EXTRACTED ENTRIES —
○ ○ ○ ○

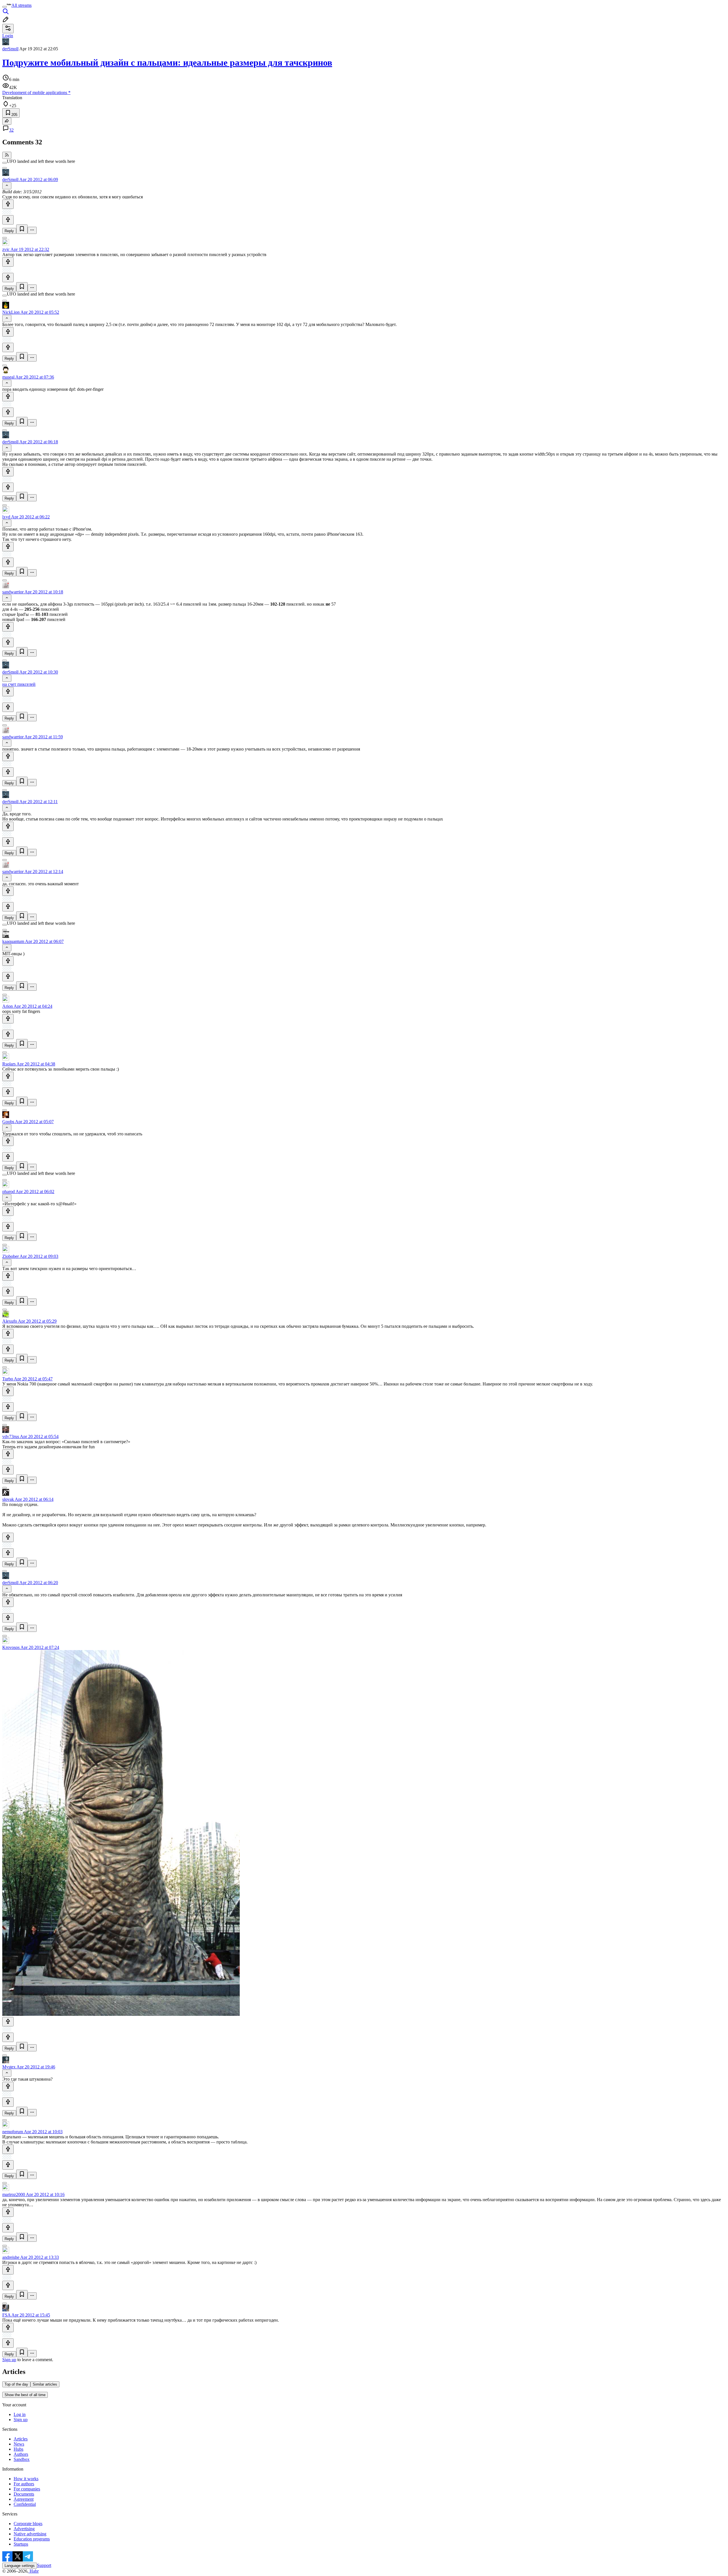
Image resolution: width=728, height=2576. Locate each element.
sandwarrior (13, 591)
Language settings (20, 2565)
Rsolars (9, 1063)
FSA (6, 2315)
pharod (8, 1191)
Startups (21, 2544)
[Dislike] (8, 220)
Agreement (24, 2499)
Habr (33, 2571)
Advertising (24, 2528)
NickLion (11, 312)
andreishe (10, 2257)
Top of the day (16, 2384)
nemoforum (12, 2131)
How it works (26, 2478)
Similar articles (45, 2384)
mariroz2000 (13, 2194)
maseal (8, 377)
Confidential (25, 2504)
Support (44, 2565)
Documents (24, 2494)
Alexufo (9, 1321)
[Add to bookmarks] (22, 229)
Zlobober (10, 1256)
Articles (21, 2438)
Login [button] (7, 35)
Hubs (18, 2449)
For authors (24, 2483)
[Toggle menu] (4, 7)
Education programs (32, 2538)
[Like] (8, 204)
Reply (9, 231)
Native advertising (30, 2533)
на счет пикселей (19, 684)
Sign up (9, 2359)
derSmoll (10, 48)
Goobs (8, 1121)
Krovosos (11, 1647)
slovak (8, 1499)
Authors (21, 2454)
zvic (6, 249)
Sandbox (22, 2459)
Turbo (7, 1378)
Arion (7, 1006)
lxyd (6, 516)
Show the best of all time (25, 2395)
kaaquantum (13, 941)
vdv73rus (10, 1436)
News (19, 2444)
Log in (20, 2414)
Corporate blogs (28, 2523)
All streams (21, 5)
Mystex (9, 2066)
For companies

○ ○ ○ ○

PROBLEM REQUIREMENTS — Omitting all pictures, copy the preceding entries without any alteration.

RESULT —
Image resolution: width=728, height=2576. Locate each element.
sandwarrior (13, 591)
Language settings (20, 2565)
Rsolars (9, 1063)
FSA (6, 2315)
pharod (8, 1191)
Startups (21, 2544)
[Dislike] (8, 220)
Agreement (24, 2499)
Habr (33, 2571)
Advertising (24, 2528)
NickLion (11, 312)
andreishe (10, 2257)
Top of the day (16, 2384)
nemoforum (12, 2131)
How it works (26, 2478)
Similar articles (45, 2384)
mariroz2000 (13, 2194)
maseal (8, 377)
Confidential (25, 2504)
Support (44, 2565)
Documents (24, 2494)
Alexufo (9, 1321)
[Add to bookmarks] (22, 229)
Zlobober (10, 1256)
Articles (21, 2438)
Login [button] (7, 35)
Hubs (18, 2449)
For authors (24, 2483)
[Toggle menu] (4, 7)
Education programs (32, 2538)
[Like] (8, 204)
Reply (9, 231)
Native advertising (30, 2533)
на счет пикселей (19, 684)
Sign up (9, 2359)
derSmoll (10, 48)
Goobs (8, 1121)
Krovosos (11, 1647)
slovak (8, 1499)
Authors (21, 2454)
zvic (6, 249)
Sandbox (22, 2459)
Turbo (7, 1378)
Arion (7, 1006)
lxyd (6, 516)
Show the best of all time (25, 2395)
kaaquantum (13, 941)
vdv73rus (10, 1436)
News (19, 2444)
Log in (20, 2414)
Corporate blogs (28, 2523)
All streams (21, 5)
Mystex (9, 2066)
For companies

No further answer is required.